IN talking with some inventors, and in reading the opinions of others, we have been greatly surprised to see what an estimate they put upon application in the field of invention. They insist that a young man of average ability, by severe and constant effort, can become quite an inventor. Mr. Edison says : " The question of natural aptitude enters into the matter, and without it no man can become a star, nevertheless it is an auxiliary attainment; dogged perseverance is the keystone of success. In the arts, such as painting, music, poetry, and so forth, a very special temperament may be required, but in the workshop of science, men of the sanguine, sandy kind come out ahead. The man who keeps at one thing, and never minds the clock, is always sure to do something. He may miss many social engagements, of course, but his success is assured."

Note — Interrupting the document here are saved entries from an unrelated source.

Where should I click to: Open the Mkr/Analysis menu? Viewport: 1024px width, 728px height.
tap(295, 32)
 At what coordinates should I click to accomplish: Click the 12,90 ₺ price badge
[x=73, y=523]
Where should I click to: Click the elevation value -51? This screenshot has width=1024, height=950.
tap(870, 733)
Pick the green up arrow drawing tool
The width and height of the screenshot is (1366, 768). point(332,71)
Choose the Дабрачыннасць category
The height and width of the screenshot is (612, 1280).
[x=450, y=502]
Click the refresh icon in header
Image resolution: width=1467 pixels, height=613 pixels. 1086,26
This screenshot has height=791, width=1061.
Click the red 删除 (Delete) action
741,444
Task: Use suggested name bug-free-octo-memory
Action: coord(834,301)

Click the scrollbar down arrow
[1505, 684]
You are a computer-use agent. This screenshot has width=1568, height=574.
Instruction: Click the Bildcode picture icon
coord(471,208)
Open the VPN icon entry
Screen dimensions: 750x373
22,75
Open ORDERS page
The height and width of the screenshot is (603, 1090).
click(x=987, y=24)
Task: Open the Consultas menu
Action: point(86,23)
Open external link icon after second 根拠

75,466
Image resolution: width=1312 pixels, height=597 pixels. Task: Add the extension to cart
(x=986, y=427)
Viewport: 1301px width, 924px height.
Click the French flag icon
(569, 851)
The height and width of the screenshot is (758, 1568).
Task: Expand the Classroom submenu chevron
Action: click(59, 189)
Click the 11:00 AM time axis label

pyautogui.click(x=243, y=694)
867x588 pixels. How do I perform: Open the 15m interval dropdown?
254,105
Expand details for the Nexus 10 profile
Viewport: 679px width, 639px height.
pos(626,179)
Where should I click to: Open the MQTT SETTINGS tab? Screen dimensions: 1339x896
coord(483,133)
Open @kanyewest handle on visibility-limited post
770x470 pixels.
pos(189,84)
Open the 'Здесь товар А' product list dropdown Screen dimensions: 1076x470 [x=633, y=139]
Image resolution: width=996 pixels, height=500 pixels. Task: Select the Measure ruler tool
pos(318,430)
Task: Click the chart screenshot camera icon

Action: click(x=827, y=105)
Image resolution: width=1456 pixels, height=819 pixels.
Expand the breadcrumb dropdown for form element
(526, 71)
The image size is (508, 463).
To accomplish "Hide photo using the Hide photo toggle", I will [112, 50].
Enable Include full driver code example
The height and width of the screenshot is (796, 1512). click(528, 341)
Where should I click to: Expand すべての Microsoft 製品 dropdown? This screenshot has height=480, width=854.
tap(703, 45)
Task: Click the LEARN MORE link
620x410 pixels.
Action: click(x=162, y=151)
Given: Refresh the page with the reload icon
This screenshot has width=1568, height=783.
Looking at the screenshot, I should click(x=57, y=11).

Mr. Elmer Gates, of Washington, told me that it was his one great ambition to make permanent his school for teaching young men to become inventors. When I suggested to him the current opinion that inventors are rather born than made, he took issue with me at once, and said that any person of average ability, with proper instruction and persistent application, could be quite successful in this field of endeavor. Mr. Edison says : " I believe that any person, even of the most limited capacity, could become an inventor by sheer hard work. You can do almost anything if you will keep at it long enough. Of course, the man with a natural aptitude would get there first, but the other plodder would eventually gain his point. The constant brooding on the one thing is sure to develop new ideas concerning it, and these in turn, suggest others, and soon the completed idea stands out before you. Above all things a man must not give up, once he has outlined his plan of action. Once fairly on your way, don't stop because of some seemingly impossible obstacle in front of you. What you want may be just beyond your nose, though you do not see it. I once had that fact forcibly presented to me. I was working on an invention, and finally reached a point when I could go no further. The thing lacked something, but, try as I might, I could not tell what it was. Finally, I got angry at it, and threw the whole business out of the window. Afterward, I thought how foolish the action was, and I went out and picked up the wreck. In putting it together again, I saw just what was needed. Repairing the broken portions suggested it, and it was so simple that I wondered I had not seen it before. Now that slight addition to the apparatus could have been ascertained by a little thoughtful experimentation. I suppose I found it out quicker because of the ` accident,' but that does not alter the moral of the incident."

It is painstaking, persistent endeavor, which tells in the religious world. What new worlds of thought and feeling are opened to the heart which is persistent in its meditation and devotion ! What vast results follow the efforts of those who labor for the Divine Master, year in and year out. It is the one who holds out in the race, who wins the prize; who remains faithful unto death, who secures the crown of life.